Но если стать на точку зрения властей предержащих, то этот суровый приговор был вполне справедливым. Действительно, Салтыков написал „революционную“ по тем временам повесть — и должен был понести за это возмездие. Совершенно непонятно, каким образом повесть эта могла пройти сквозь цензурные теснины; единственным, но и то мало убедительным объяснением может служить предположение, что Салтыкову удалось обмануть наивных цензоров (ими были Л. Крылов и А. Мехелин) теми „громоотводами“, о которых пришлось упомянуть выше. Но все насмешки над комическими последователями „утопического социализма“ не могли скрыть от читателей, что этот же самый социализм является и исходной точкой, и конечным выводом автора. Мало того, в повести явно намекалось не только на несправедливость социального строя, но и на необходимость насильственного социального переворота. Петрашевский в показании, данном через несколько дней после своего ареста, заявил, что он и его товарищи желали „только мирного развития общественного быта“; как видим однако, некоторые из петрашевцев, а в числе их и Салтыков, мечтали не столько о мирном развитии, сколько о народном восстании, которое разрушило бы до основания всю социальную пирамиду. Мы уже видели выше, что в позднейшей повести „Тихое пристанище“ (написанной в 1858–1865 гг.) Салтыков вспоминал о своем юношеском „безвестном кружке“, как кружке политическом, подпольном и революционном. Во всякой случае „Запутанное дело“ — повесть революционная, насколько она могла быть ею в цензурных рамках того времени [47].
„Утопия для утопии — тридцатью годами позднее говорил в „Дворянских мелодиях“ Салтыков, — разве это не одно из „приятств“ жизни? Очевидно, что не только об деле, но и об отношении к делу тут речи быть не могло. Порывы наши были смутны, почти беспредметны, и, как я сказал уже выше, ограничивались экскурсиями в область униженных и оскорбленных — область до того бесформенную и уныло однообразную, что мысль и чувство разбегаются по ней, не находя поводов для проверки даже самих себя“… И еще одно замечательное вместо из тех же очерков, в которой Салтыков метко вскрывает социальную основу этих „дворянских мелодий“, так увлекавших его в конце сороковых годов. „Хотя мелодии эти зародились очень давно, в самом начале сороковых годов, но память о них до сих пор так жива и так полна, что мне чудится, что они раздались только вчера. Это было время, когда крепостное право царствовало в полном разгаре, обеспечивая существование избранных и доставляя все удобства для украшения их досугов. И между тем — странная вещь! — молодые дворяне тосковали… Они не могли не почувствовать себя умиленными зрелищем общих симпатий к угнетенным и обделенным, которыми обуревались тогда лучшие умы Запада… Экскурсии в область униженных и оскорбленных, которыми так богата была европейская литература того времени и под влиянием которых уже растворились молодые дворянские сердца, представлялись в этом смысле пищею почти идеальною. Они располагали сердца к чувствительности и вместе с тем не нарушали привычек. Отсюда — дворянские мелодии. Отличительные свойства этих мелодий: елейность, хороший слог, обилие околичностей (обстановок) и в то же время отсутствие конкретного объекта. И, как естественный результат всех этих свойств, взятых вместе — неуловимость“…
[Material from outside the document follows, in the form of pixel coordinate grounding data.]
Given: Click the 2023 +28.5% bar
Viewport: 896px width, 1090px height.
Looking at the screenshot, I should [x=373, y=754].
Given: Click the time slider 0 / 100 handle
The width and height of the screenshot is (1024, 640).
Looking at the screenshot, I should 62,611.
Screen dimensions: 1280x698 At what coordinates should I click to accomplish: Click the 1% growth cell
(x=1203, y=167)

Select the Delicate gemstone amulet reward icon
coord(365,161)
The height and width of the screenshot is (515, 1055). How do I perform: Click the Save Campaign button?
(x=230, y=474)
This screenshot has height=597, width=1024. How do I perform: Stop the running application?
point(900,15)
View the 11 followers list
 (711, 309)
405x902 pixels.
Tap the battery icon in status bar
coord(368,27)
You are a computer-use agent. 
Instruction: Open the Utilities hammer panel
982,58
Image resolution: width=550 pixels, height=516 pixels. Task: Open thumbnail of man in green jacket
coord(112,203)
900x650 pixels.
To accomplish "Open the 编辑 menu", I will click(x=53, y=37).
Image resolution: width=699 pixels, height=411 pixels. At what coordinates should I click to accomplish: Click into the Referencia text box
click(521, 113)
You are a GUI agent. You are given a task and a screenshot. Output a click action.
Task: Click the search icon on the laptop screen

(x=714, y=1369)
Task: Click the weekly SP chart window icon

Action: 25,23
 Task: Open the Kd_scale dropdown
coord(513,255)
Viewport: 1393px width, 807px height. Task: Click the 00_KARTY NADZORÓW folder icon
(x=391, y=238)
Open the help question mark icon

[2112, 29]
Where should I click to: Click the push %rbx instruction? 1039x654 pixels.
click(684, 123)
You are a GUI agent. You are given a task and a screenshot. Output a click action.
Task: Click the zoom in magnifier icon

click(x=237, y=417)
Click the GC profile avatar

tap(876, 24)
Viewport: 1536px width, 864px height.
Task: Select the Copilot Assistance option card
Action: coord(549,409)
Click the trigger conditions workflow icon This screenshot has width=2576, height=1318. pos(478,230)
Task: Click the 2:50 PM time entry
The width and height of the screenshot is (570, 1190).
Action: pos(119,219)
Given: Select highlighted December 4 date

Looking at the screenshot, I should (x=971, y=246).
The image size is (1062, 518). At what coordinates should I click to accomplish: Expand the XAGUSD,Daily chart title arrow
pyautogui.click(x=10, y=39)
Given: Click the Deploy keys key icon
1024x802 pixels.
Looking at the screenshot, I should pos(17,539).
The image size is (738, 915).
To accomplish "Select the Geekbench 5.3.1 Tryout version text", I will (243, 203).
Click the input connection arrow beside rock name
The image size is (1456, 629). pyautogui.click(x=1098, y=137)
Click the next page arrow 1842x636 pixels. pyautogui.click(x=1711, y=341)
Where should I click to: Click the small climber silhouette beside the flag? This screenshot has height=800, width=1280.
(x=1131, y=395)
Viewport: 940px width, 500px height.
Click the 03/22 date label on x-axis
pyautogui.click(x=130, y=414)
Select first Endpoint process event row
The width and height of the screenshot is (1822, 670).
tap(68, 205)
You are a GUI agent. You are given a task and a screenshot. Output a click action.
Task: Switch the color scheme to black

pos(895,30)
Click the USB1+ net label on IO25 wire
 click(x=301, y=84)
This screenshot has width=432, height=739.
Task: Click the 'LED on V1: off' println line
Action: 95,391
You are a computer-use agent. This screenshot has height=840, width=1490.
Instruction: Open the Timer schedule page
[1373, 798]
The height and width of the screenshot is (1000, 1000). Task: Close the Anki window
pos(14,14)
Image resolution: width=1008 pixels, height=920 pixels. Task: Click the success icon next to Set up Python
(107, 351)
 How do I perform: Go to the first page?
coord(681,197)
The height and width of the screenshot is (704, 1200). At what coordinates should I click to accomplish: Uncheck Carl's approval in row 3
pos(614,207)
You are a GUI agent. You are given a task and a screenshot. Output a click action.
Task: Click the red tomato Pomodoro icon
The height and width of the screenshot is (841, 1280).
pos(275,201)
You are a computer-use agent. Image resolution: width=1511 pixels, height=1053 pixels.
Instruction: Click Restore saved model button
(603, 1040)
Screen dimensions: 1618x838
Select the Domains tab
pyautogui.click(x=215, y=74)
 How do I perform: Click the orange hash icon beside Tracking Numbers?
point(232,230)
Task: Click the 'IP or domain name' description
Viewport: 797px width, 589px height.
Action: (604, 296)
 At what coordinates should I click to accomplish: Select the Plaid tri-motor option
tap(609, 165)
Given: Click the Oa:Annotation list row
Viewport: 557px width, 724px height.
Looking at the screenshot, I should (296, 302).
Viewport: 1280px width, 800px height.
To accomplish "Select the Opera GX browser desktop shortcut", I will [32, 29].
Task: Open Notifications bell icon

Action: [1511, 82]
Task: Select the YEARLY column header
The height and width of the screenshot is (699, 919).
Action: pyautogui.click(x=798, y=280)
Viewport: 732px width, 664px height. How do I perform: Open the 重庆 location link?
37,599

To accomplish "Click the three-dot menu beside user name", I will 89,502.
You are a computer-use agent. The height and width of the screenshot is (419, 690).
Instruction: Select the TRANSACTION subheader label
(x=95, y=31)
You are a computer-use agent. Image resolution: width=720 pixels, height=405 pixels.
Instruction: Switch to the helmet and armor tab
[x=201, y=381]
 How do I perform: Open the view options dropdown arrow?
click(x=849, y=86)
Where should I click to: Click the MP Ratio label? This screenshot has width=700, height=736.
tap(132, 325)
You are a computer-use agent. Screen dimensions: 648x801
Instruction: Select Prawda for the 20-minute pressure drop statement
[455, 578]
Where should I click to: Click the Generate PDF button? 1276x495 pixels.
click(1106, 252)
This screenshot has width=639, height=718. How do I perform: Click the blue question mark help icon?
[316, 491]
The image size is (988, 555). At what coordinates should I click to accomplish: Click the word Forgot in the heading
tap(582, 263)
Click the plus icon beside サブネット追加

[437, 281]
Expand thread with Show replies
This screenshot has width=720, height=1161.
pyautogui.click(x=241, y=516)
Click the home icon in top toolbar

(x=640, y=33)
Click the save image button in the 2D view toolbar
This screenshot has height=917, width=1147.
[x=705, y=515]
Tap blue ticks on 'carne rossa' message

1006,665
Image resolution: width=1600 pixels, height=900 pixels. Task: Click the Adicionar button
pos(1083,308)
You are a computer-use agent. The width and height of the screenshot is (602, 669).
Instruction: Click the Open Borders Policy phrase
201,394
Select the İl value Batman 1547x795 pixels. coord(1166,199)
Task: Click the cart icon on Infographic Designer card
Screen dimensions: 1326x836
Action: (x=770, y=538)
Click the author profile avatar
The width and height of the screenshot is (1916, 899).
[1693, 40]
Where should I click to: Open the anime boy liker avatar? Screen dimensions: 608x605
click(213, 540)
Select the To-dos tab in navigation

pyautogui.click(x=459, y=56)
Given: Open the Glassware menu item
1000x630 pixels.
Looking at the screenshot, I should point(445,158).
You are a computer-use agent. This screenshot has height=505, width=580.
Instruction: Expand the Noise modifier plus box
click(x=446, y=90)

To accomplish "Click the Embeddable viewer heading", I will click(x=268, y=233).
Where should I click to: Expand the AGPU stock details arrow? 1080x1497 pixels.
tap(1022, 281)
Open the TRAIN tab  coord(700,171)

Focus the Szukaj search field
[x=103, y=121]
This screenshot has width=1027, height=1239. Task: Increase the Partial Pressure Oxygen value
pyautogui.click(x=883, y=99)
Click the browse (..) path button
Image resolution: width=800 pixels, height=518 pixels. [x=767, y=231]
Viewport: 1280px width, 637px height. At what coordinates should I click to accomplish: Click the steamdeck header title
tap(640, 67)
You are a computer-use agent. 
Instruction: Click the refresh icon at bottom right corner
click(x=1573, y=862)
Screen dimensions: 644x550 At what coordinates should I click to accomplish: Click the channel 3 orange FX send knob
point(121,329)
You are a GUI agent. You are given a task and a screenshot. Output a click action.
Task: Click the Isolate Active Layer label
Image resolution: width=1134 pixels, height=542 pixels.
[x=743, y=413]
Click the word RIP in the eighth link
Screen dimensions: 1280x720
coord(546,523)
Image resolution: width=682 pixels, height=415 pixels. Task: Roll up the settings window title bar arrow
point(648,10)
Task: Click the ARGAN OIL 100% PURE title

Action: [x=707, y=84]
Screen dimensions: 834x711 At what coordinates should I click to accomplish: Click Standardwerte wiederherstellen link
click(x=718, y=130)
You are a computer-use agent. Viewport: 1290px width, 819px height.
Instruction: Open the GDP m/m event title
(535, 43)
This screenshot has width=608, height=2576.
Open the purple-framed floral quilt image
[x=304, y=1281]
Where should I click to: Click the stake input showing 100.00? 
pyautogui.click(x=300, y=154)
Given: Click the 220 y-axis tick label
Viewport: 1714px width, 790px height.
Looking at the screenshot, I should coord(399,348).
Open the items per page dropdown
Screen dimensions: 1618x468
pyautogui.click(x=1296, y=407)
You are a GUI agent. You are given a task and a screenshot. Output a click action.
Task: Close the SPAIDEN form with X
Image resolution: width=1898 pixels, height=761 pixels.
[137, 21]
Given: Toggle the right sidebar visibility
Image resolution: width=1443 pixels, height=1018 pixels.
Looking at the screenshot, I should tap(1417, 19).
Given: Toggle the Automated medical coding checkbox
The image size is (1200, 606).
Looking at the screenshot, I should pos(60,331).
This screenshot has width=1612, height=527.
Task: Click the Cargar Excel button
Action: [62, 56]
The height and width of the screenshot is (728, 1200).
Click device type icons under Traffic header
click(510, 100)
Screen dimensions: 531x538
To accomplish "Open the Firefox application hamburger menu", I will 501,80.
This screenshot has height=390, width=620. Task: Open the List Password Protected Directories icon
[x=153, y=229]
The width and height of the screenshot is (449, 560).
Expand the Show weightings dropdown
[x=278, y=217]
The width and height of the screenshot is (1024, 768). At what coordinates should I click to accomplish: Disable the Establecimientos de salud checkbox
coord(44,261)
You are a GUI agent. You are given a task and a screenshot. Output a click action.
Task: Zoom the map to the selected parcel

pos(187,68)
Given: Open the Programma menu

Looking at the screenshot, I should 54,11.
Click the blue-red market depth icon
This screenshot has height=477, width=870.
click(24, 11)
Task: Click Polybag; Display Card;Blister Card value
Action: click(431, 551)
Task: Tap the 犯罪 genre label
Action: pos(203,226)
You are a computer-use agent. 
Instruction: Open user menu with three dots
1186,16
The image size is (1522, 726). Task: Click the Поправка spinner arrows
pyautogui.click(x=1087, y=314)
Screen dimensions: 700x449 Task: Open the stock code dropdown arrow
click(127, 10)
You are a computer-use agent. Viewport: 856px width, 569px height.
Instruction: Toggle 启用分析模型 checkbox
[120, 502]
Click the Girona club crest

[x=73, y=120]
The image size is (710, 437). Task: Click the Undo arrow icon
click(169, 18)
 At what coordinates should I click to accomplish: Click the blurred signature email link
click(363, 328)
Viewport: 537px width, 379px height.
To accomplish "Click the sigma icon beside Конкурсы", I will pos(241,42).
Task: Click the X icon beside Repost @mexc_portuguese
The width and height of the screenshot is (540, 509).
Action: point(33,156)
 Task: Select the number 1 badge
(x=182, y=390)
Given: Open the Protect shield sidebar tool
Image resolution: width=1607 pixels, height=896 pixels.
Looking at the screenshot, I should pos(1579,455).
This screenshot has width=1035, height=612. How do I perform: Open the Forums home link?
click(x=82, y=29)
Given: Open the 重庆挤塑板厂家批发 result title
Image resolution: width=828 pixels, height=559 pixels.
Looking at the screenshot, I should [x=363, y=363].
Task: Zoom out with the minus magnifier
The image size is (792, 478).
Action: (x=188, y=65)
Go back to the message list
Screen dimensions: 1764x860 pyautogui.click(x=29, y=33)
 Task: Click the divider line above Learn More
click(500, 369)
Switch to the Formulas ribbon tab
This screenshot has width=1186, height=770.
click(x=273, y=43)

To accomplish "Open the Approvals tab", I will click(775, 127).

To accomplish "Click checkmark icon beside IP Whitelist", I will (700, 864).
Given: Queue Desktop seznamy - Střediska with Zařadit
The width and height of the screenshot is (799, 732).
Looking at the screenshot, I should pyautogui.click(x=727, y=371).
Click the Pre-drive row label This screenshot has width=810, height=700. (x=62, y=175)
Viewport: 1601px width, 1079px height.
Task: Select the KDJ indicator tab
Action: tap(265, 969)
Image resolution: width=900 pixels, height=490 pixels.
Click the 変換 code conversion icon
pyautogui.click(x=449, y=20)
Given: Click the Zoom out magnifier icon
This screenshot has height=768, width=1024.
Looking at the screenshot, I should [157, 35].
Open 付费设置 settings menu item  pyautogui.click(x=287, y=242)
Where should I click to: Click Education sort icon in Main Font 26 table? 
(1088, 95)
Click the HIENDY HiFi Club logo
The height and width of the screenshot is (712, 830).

В своем месте мы увидим, что все эти выпады направлены, главным образом, против Тургенева и его романа „Новь“; но совершенно несомненно, что Салтыков говорил здесь и pro domo sua, вспоминая „дворянские мелодии“ своей юности — повести „Противоречия“ и в особенности „Запутанное дело“. Как видим, Салтыков склонен был очень иронически отнестись к этим пробам пера своей юности и к вызвавшему их настроению, не сопровождавшемуся конкретными поступками. Но это нисколько не зачеркивает факта действительно революционного настроения молодого Салтыкова и его повестей; мало того, это нисколько не мешает признать, что само это революционное настроение было глубоко положительным фактом в русской литературе сороковых годов. Недаром, как мы знаем, Салтыков даже в семидесятых годах видел в нем единственный луч света, освещавший его молодые годы. „Да, экскурсии в область униженных и оскорбленных не прошли для меня даром“, — говорил Салтыков в тех же очерках, указывая, что жизнь много раз пыталась растоптать эти юные утопии, а он — „всетаки возвращался к ним. И я не только не сожалею об этих возвратах, но даже горжусь ими“.
Глава IV
САЛТЫКОВ В ВЯТСКОЙ ССЫЛКЕ
В первой своей автобиографической записке Салтыков лаконически сообщил о своей литературной деятельности после 1848 года: «с 1848 по 1856 в литературной деятельности перерыв» [48]. Этот невольный перерыв явился, как это ни странно, результатом Февральской революции 1848 года во Франции.